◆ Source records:
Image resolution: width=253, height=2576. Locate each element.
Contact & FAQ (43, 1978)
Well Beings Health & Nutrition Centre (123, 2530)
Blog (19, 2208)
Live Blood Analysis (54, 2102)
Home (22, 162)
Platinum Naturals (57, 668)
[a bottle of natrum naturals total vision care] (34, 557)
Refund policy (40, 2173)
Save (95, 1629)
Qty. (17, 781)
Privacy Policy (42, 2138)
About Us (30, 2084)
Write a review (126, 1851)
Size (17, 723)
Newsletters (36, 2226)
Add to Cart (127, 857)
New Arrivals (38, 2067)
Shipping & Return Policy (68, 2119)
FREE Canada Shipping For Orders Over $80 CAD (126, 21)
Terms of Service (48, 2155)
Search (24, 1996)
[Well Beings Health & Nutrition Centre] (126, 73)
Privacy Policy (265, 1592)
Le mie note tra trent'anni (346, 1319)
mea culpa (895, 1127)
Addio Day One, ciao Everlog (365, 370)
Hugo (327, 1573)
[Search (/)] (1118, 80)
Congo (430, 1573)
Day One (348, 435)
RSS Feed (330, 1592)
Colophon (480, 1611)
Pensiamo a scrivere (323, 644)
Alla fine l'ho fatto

◆ Brief: Look above for the line containing "[a bottle of". Output from there through the line containing "Add to Cart (127, 857)", exactly and inclusively.

◆ Written solution:
[a bottle of natrum naturals total vision care] (34, 557)
Refund policy (40, 2173)
Save (95, 1629)
Qty. (17, 781)
Privacy Policy (42, 2138)
About Us (30, 2084)
Write a review (126, 1851)
Size (17, 723)
Newsletters (36, 2226)
Add to Cart (127, 857)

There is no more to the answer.